───── RECORD SET

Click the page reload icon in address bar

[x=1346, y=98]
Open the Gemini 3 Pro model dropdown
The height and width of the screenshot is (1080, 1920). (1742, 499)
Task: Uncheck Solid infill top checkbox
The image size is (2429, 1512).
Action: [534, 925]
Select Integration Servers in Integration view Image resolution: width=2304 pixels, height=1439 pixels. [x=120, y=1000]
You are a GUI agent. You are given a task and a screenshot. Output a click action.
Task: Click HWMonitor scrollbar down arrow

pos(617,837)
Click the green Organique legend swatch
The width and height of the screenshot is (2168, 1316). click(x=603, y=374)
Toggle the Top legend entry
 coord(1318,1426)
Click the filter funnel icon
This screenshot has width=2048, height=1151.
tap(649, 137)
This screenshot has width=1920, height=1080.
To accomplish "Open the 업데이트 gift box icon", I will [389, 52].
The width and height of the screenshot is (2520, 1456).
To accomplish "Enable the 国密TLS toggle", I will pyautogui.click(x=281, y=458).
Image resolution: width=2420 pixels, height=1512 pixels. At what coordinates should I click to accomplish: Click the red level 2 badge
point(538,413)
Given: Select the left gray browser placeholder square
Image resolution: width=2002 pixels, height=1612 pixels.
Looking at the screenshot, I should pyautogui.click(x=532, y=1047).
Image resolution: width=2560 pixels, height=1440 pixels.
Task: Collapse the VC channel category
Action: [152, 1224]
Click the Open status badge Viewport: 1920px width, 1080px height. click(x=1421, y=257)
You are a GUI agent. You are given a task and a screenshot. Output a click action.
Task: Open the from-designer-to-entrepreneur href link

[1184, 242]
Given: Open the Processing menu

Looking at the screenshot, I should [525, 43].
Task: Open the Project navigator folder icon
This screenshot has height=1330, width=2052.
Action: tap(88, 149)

──────────

TASK TO CARRY OUT: Return all the lines shown above, precisely as they stand.

RESPONSE FOR THIS EXERCISE:
Click the page reload icon in address bar

[x=1346, y=98]
Open the Gemini 3 Pro model dropdown
The height and width of the screenshot is (1080, 1920). (1742, 499)
Task: Uncheck Solid infill top checkbox
The image size is (2429, 1512).
Action: [534, 925]
Select Integration Servers in Integration view Image resolution: width=2304 pixels, height=1439 pixels. [x=120, y=1000]
You are a GUI agent. You are given a task and a screenshot. Output a click action.
Task: Click HWMonitor scrollbar down arrow

pos(617,837)
Click the green Organique legend swatch
The width and height of the screenshot is (2168, 1316). click(x=603, y=374)
Toggle the Top legend entry
 coord(1318,1426)
Click the filter funnel icon
This screenshot has width=2048, height=1151.
tap(649, 137)
This screenshot has width=1920, height=1080.
To accomplish "Open the 업데이트 gift box icon", I will [389, 52].
The width and height of the screenshot is (2520, 1456).
To accomplish "Enable the 国密TLS toggle", I will pyautogui.click(x=281, y=458).
Image resolution: width=2420 pixels, height=1512 pixels. At what coordinates should I click to accomplish: Click the red level 2 badge
point(538,413)
Given: Select the left gray browser placeholder square
Image resolution: width=2002 pixels, height=1612 pixels.
Looking at the screenshot, I should pyautogui.click(x=532, y=1047).
Image resolution: width=2560 pixels, height=1440 pixels.
Task: Collapse the VC channel category
Action: [152, 1224]
Click the Open status badge Viewport: 1920px width, 1080px height. click(x=1421, y=257)
You are a GUI agent. You are given a task and a screenshot. Output a click action.
Task: Open the from-designer-to-entrepreneur href link

[1184, 242]
Given: Open the Processing menu

Looking at the screenshot, I should [525, 43].
Task: Open the Project navigator folder icon
This screenshot has height=1330, width=2052.
Action: tap(88, 149)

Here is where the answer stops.